Esta opción estética encaja también con el carácter simbólico del lugar. Sin auténticos rasgos característicos, cabe interpretar que Dogville puede ser cualquier pueblo o cualquier zona con cierta independencia. De hecho, el espectador no recibe información sobre dónde ni cuándo sucede la acción, apoyando la tesis de que la narración no está anclada a un momento o un lugar. Dicho esto, es bien sabido que Von Trier planeaba realizar una trilogía llamada ‘Estados Unidos: Tierra de oportunidades’, de la que ‘Dogville’ sería el primer título —‘Manderlay’ (2005) el segundo y ‘Washington’ (¿?) el tercero—; del mismo modo, la comunidad encaja con la idea que nos ha dado el cine del típico pueblo de la América profunda, tenemos la imagen del gánster de las películas de los años 30 y, aún más claro, las fotografías que acompañan los créditos finales mientras suena ‘Young Americans’ de David Bowie.

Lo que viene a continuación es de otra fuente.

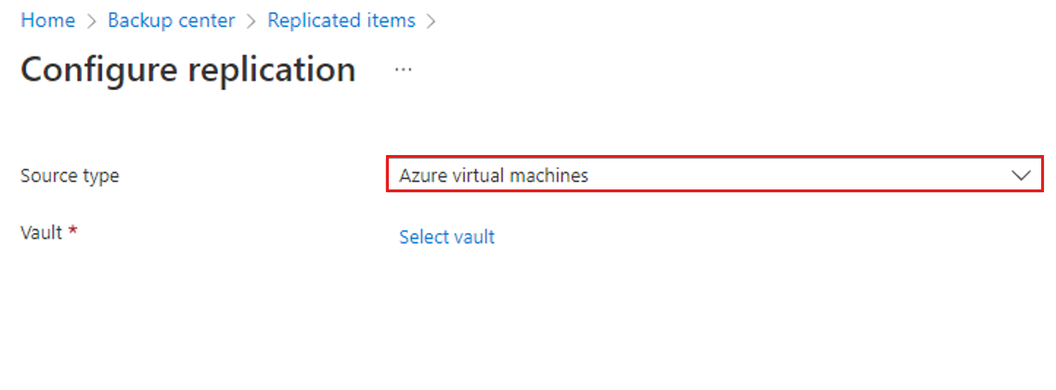Open the Replicated items breadcrumb
Screen dimensions: 1056x390
click(x=341, y=20)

No obstante, Von Trier dijo que nunca había puesto un pie en Estados Unidos y que, para él, el verdadero tema de la película era que el mal puede crecer en cualquier parte, si se dan las circunstancias adecuadas. Por lo que situar la historia en Norteamérica durante la Gran Depresión resulta lógico pero en realidad su tesis es que podría haberla situado en otro lugar y otro momento donde se hayan plantado las semillas necesarias —podría decirse que el testigo lo recogió Michael Haneke al filmar la sobrecogedora ‘La cinta blanca’ (‘Das weisse band’, 2009)—. De ahí la heterogeneidad de los habitantes de Dogville; hay niños, jóvenes, adultos y viejos, blancos y negros, discapacitados, un escritor, un médico, un camionero, una sirvienta, una maestra… Y todos van a actuar de forma similar. La cobardía, el egoísmo, la codicia, la hipocresía y la violencia se extenderán como un potente virus.

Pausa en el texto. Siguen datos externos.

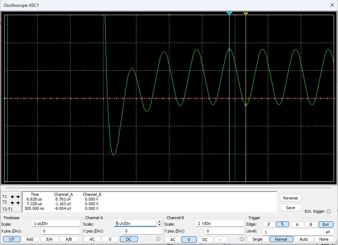Click the Ext. trigger terminal
338x245 pixels.
[328, 211]
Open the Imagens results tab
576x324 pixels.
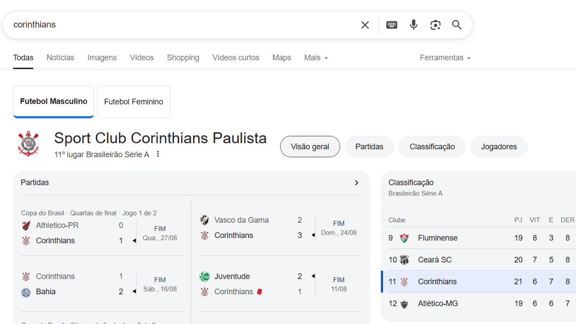[x=102, y=58]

Otra peculiaridad del film es su apariencia de cuento. La agradable voz del narrador (John Hurt) presenta la historia, el lugar y los personajes como si se tratara de un relato infantil sobre gente trabajadora y honrada que en malos tiempos recibe un regalo prácticamente caído del cielo —hay elementos que se prestan a una lectura religiosa—. Aun así, desde el comienzo se adelanta que todo acabará en tragedia; a lo largo de nueve capítulos (y un prólogo) abandonaremos un ingenuo y optimista cuento a lo Frank Capra para adentrarnos en una terrible y devastadora parábola sobre la naturaleza humana. Grace (Nicole Kidman) es una misteriosa extraña en Dogville a la que buscan tanto la mafia como la policía. El pueblo, liderado por un joven escritor y filósofo (Paul Bettany), acepta ayudarla a cambio de que la mujer trabaje para ellos.

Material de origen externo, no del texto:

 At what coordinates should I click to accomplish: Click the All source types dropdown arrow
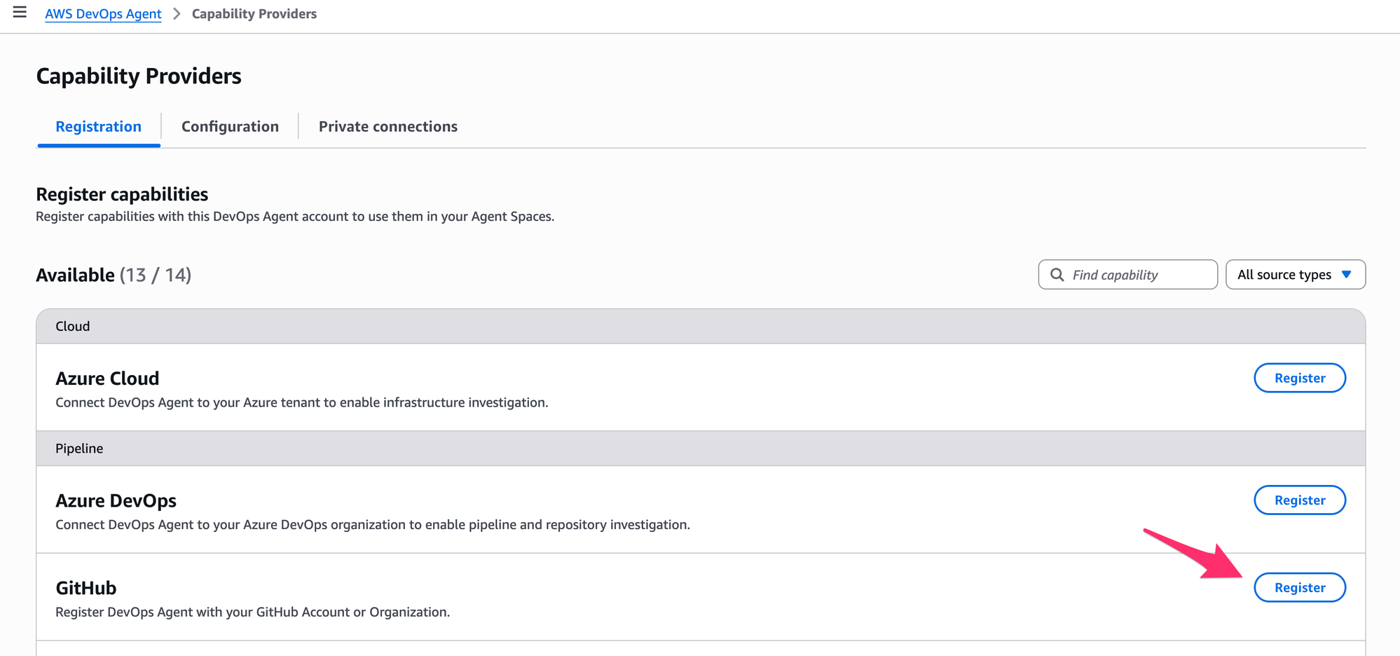tap(1346, 275)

Así que Grace divide su jornada de forma que todos los vecinos reciban su ayuda y con el día a día parece que va ganándose la confianza de los aldeanos, pero es un pueblo de perros, de animales hambrientos que con el tiempo abandonarán sus máscaras para abusar de una fuente de bondad de la que obtienen todo tipo de satisfacciones —en un principio acceden a pagar los servicios de Grace pero luego optan por, simplemente, tomar lo que consideran que les pertenece—. A través del sufrimiento y la humillación de la heroína —un recurso habitual en el cine de Von Trier (que siempre obtiene lo mejor de sus repartos)—, el danés nos ofrece su visión del mundo, dando a entender que más que un código moral lo que guía a la gente es lo que el grupo concreto al que pertenece establece como bueno o malo. Y cualquier decisión que beneficie al conjunto puede maquillarse con palabras, lo importante es que suenen razonables. Que la culpa no quite el sueño.